The Neurophysiology department at the University of Lund has discovered that individual neurons can be taught patterns rather than just respond to a single, specific signal. This means that individual Purkinje cells are capable of learning, rather than learning being an emergent property.
 
Scientists’ previous understanding was that learning occurred due to an interaction of an entire neural network, however the study states:
 
Cerebellar control and coordination of motor behaviors may rely more on intracellular mechanisms and less on neuronal network properties than previously thought. It also suggests the capacity for information storage in the individual neuron is vastly greater and of a very different nature than suggested by the dominant paradigm.
 
The Lund researchers ‘taught’ the cells over a number of hours to associate different signals. Eventually, this meant the cells could learn several reactions in a series. The responses followed the time pattern of the stimuli, for example: They responded to “Signal – brief pause – signal – long pause – signal” with “response – brief pause – response – long pause – response.”
 
Dan-Anders Jirenhed, a researcher of associative learning at Lund, concluded that, “this means that the brain’s capacity for learning is even greater than previously thought!”
 
Disruptions in these systems could be responsible for a number of learning difficulties such as Autism, ADHD and language disorders, meaning that scientists may base future treatment therapies on principles derived from the study.
 
The most exciting application of the discovery, though, is for deep learning and artificial intelligence (AIs), most of which currently use neural networks.

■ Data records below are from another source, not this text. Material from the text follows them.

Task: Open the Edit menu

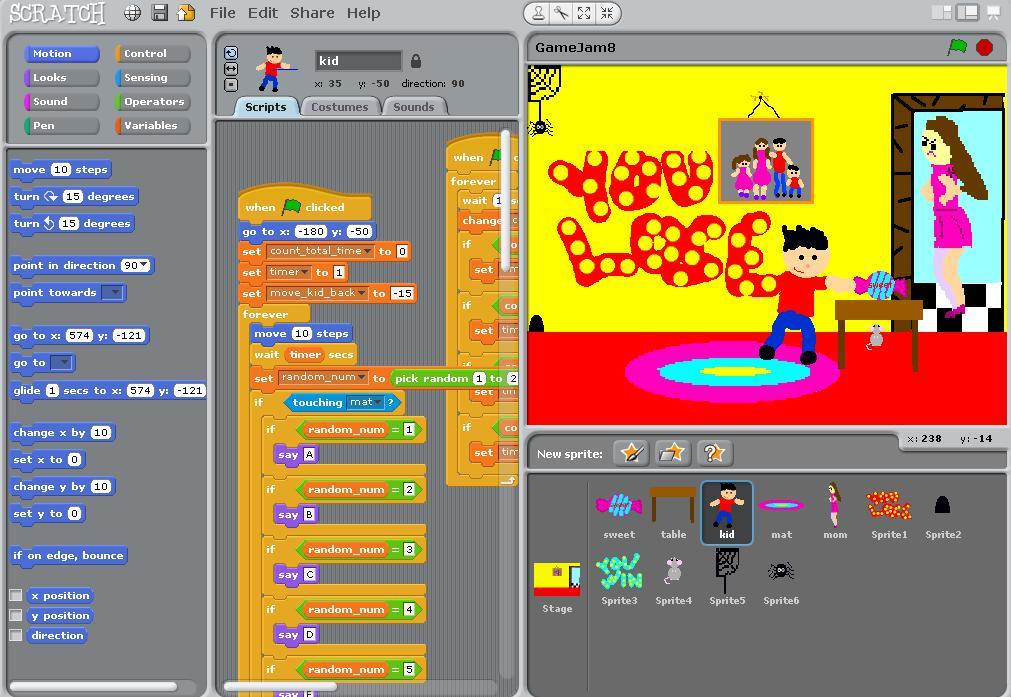Action: (x=262, y=13)
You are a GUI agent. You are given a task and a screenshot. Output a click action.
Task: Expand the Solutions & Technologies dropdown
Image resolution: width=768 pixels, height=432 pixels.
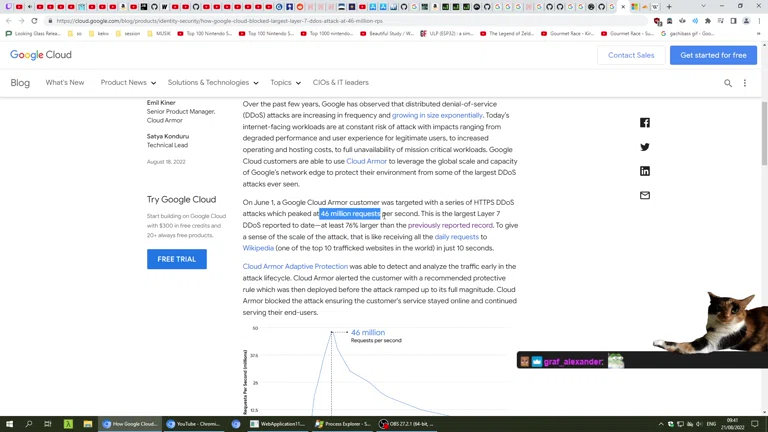click(x=212, y=83)
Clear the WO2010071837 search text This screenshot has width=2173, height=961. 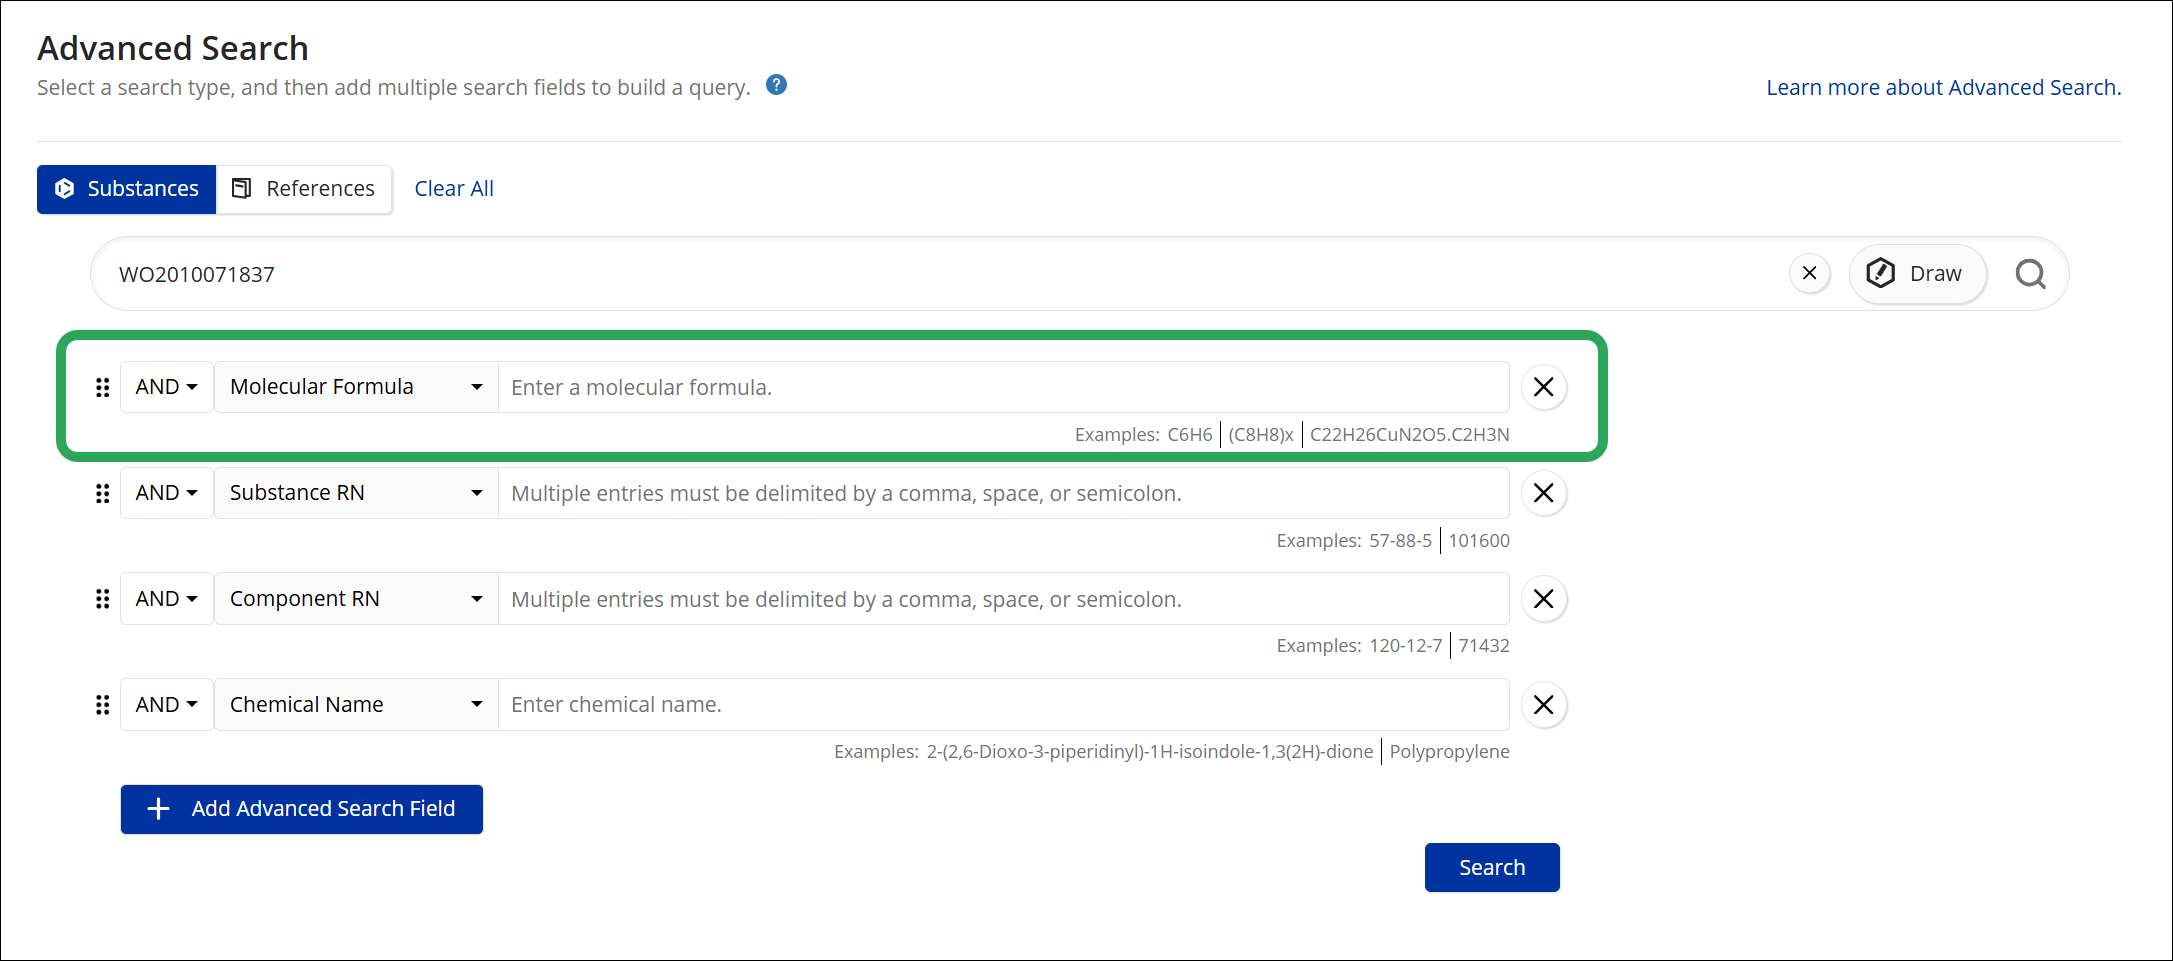point(1809,273)

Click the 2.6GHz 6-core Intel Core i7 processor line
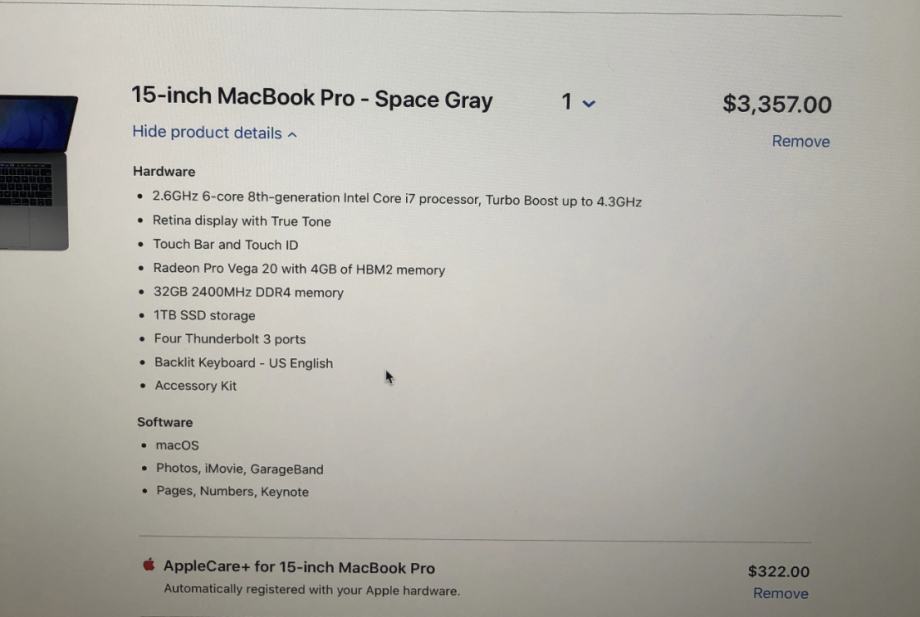[x=396, y=200]
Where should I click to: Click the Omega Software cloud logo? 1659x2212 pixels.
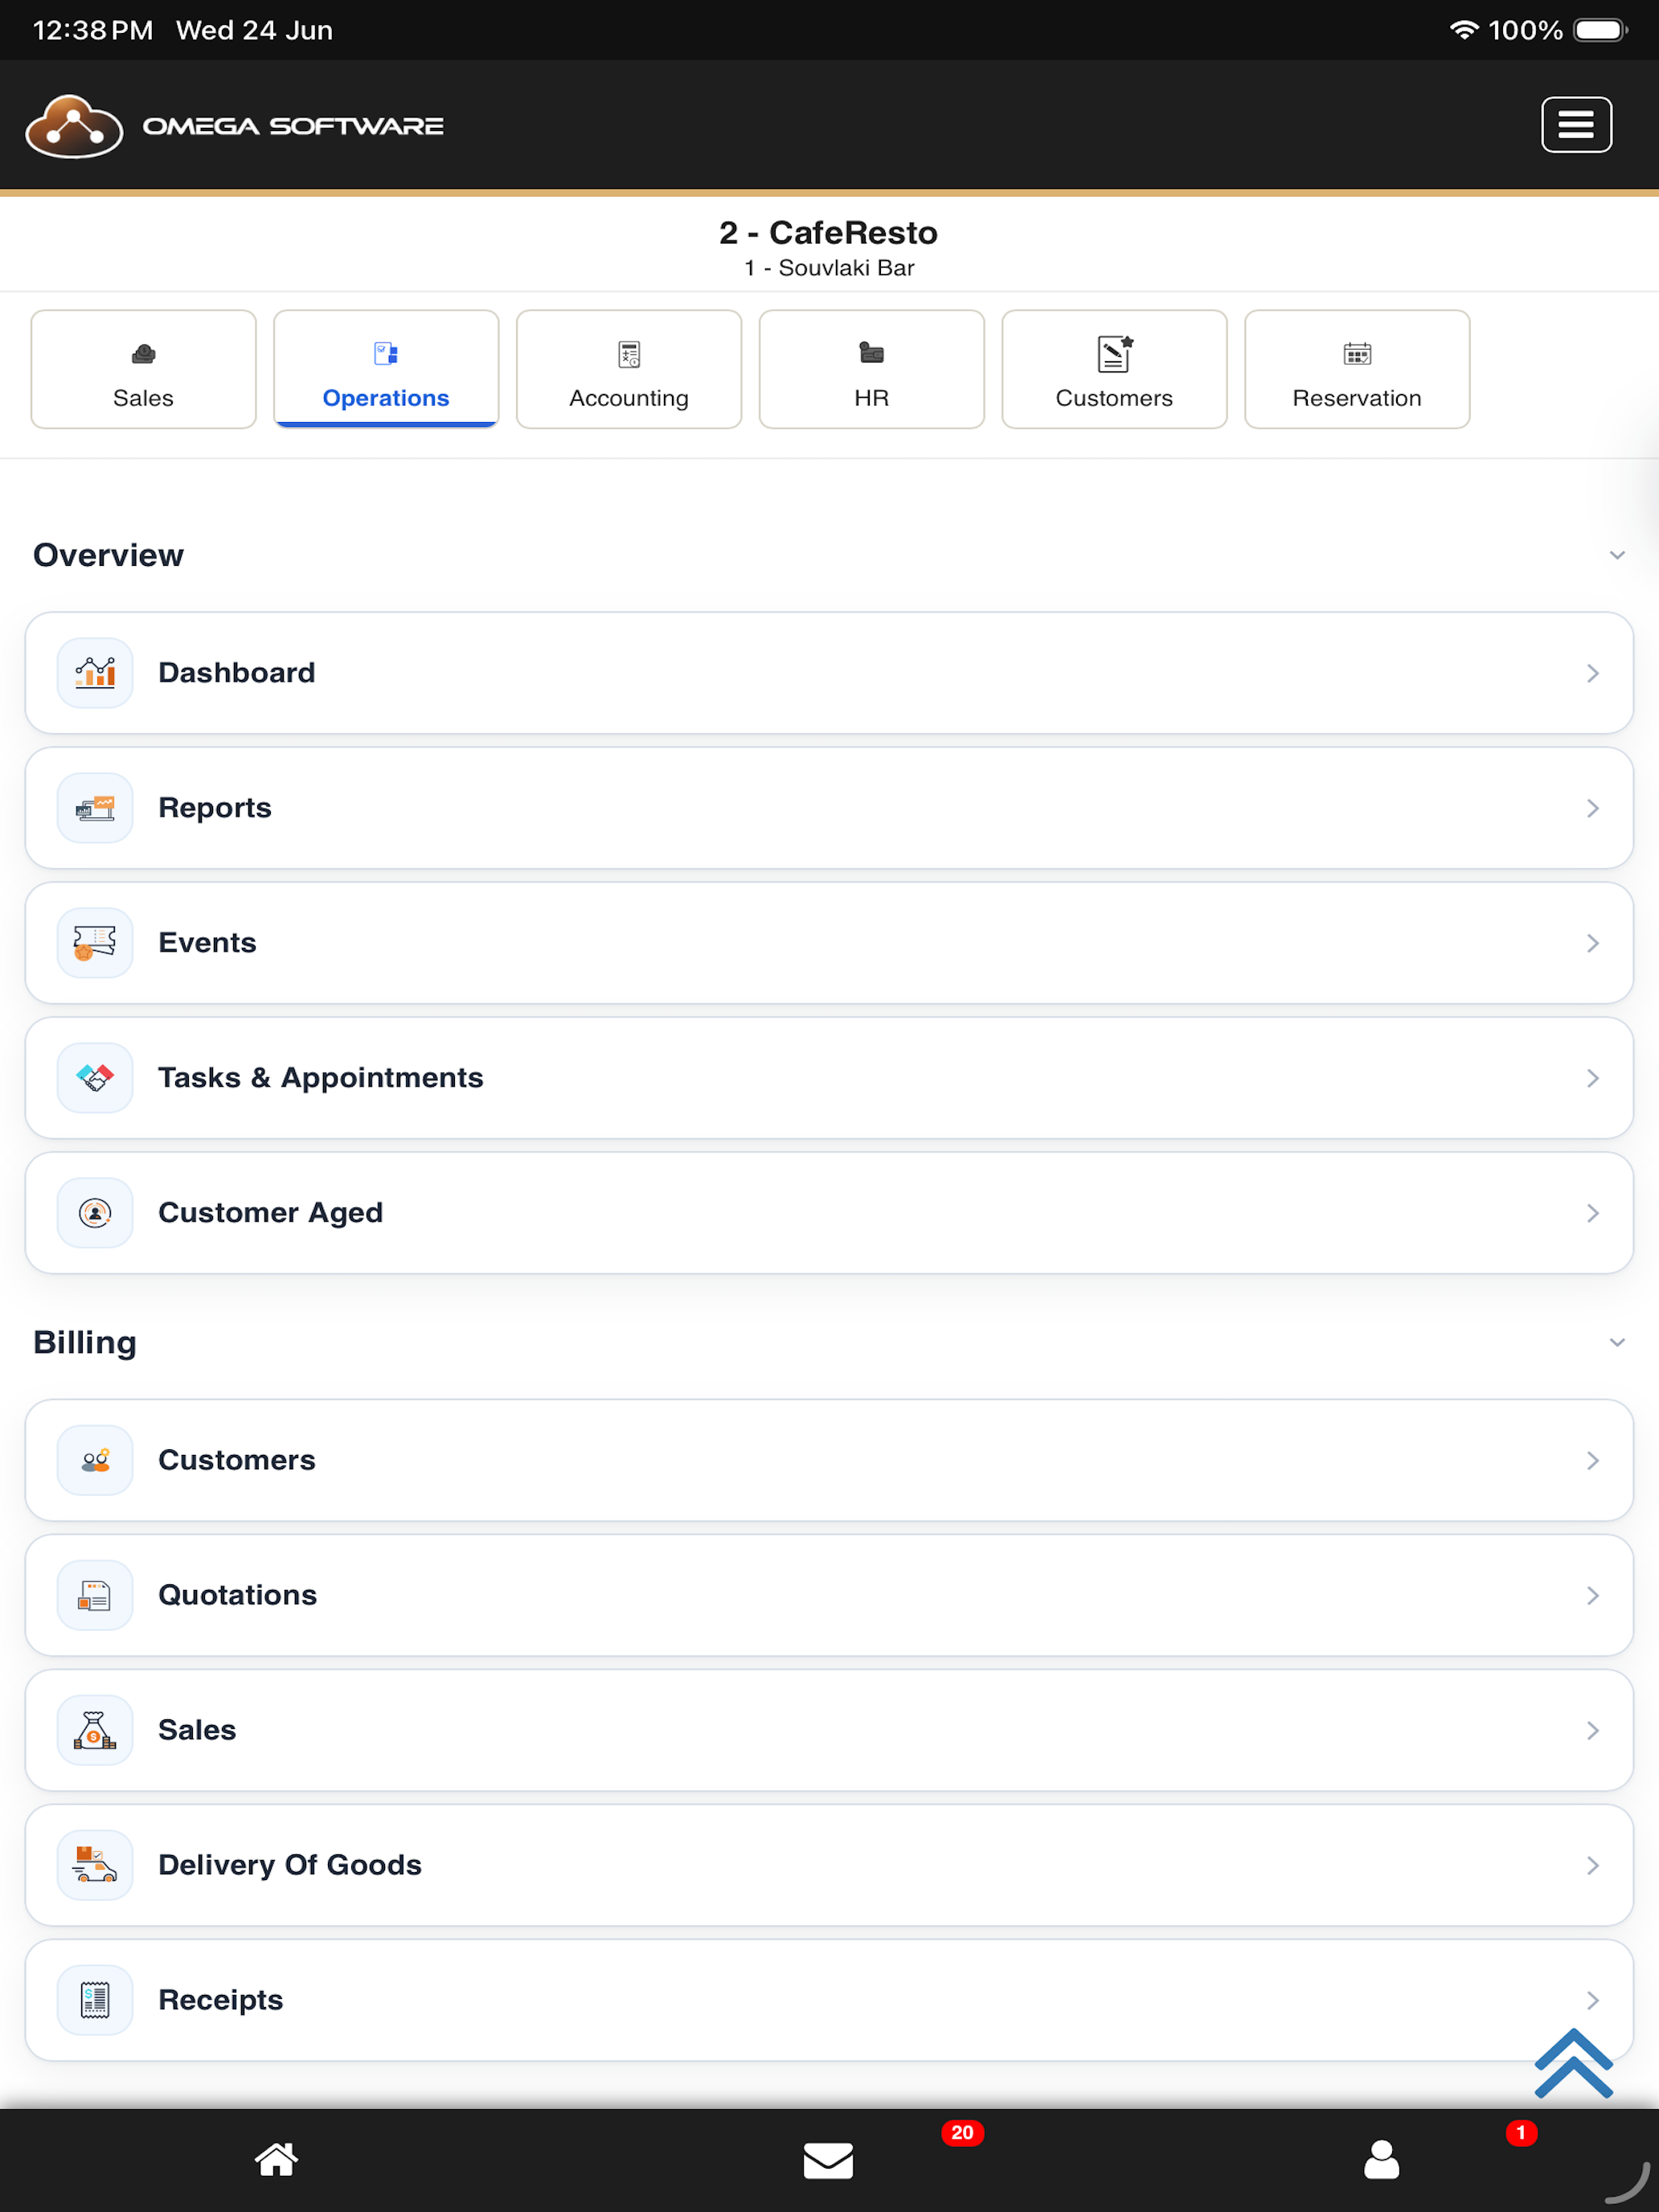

In order to build human-like intelligence, researchers need to understand how our minds accrue information.
 
This study shows that our minds learn on a single-cell basis, rather than through the combined effort of a neural network. Therefore, when building AI, we need to employ a similar model – programming the individual components to learn. If done successfully, this could result in more complex tasks being dealt with in a more efficient way, lessening the divide between human and machine even more.